Waihohonu Valley from Tama Saddle

The views over the Waihohonu Valley are initially inspiring, and then a bit frustrating when I realised how far away the hut still was.
Eventually, the track meets the Waihohonu Stream. From then on, the track is never far from the stream as Waihohonu Hut draws closer. I was slowing down at this point, not used to covering this kind of distance in a day. It was also about now that the rain, which had been coming and going all day, now began to properly set in.

The volcanic landscape is endlessly fascinating, which provides an excellent distraction the growing aches, suspicions of blister formation, and persistent rain.
16.8km from the start, and not far from the hut, a signposted junction gives direction to the original Waihohonu Hut, built in 1903.
Shortly before reaching the current hut (it's 3rd incarnation) becomes visible.

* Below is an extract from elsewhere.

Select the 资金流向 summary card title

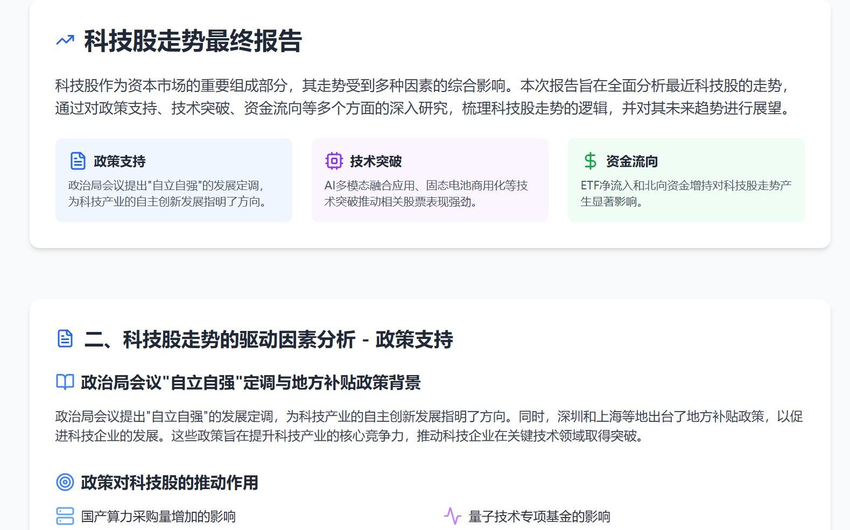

The swanky hut was a welcome sight after a long, and now quite damp, day.
I reached the hut after 5hr 50mins (17.7km).

"Welcome to the Chateau Waihohonu" - Sam, DOC Ranger
The hut is warm, spacious and very well designed. It was very nearly full, but never felt crowded and there was always space to cook or sit and eat. The hut is also very well appointed, with solar powered lighting and hot water(!), and a very friendly DOC ranger named Sam.

Day 1 GPS data:
Total distance: 17.7km. Total time: 5 hr, 47 min. Overall average speed: 3.1km/h.
Map:
Day 2 - Waihohonu Hut to Oturere Hut
There was plenty of cloud still hanging around as I hobbled around the hut, getting breakfast and packing up my gear. Thankfully the forecast was looking alright, and the tramp to Oturere much shorter than the previous day. With the weather currently holding out, and my pack ready to go, I decided to head out early, leaving the hut at around 8:15am.

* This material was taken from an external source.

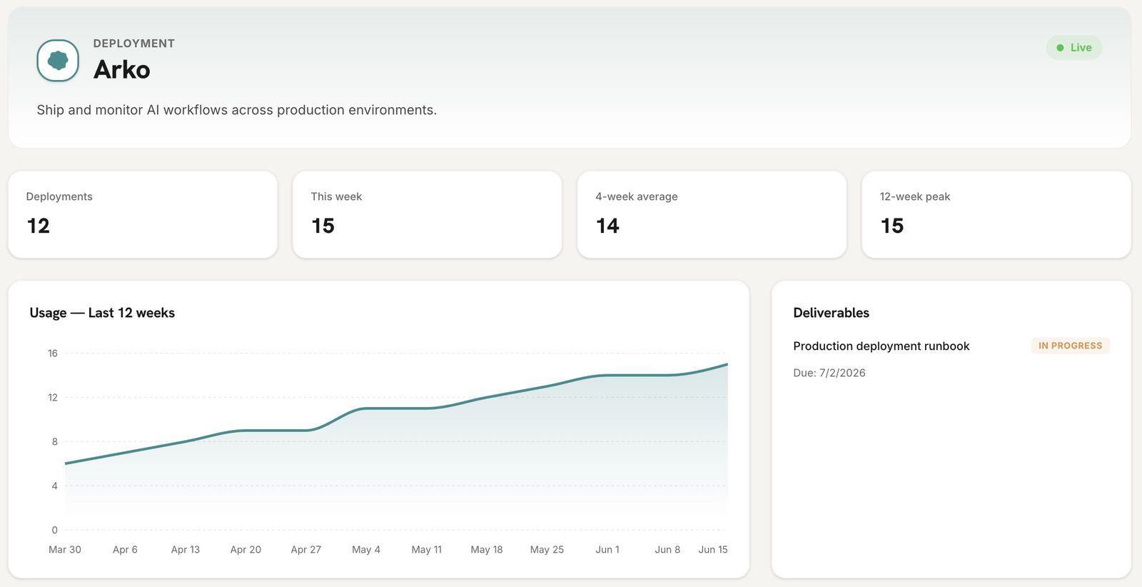Open the This week stat card
Screen dimensions: 1142x587
pos(427,214)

From the hut, the track almost immediately enters beech forest reminiscent of parts of the Tararuas and drops down to a footbridge over the Waihohonu stream, then passing the camping site before beginning to climb up a ridge.

Section of track could easily be anywhere in the Tararuas

The track leaves the forest near the top of the ridge, then re-enters it when descending down the other side. At the bottom, a bridge crosses another significant stream, then begins to climb again.
Once the ascent is over and done with, the track follows a fairly direct path to Oturere.



I stopped briefly at a convenient sitting boulder at the top of the second ridge before heading on. The rest of the track is pretty easy going (as far as volcanoes go), undulating around the 1200m contour, crossing open gravel slopes with the odd rocky patch.

The track itself is inherently indistinct, but regular and abundant marker poles make it easy to follow. To the east, the desert road and nearby electricity pylons are visible, and Ngauruhoe looms to the west. With no need to hurry (and joints still aching from the day before) I dawdled through most of this day.
Not far from the hut, a jagged and rocky land form (an old lava flow) makes a stark contrast to the relatively smooth slopes the track has crossed until the point. The track climbs steeply onto this old lava flow, and the hut is reached just under 1km later.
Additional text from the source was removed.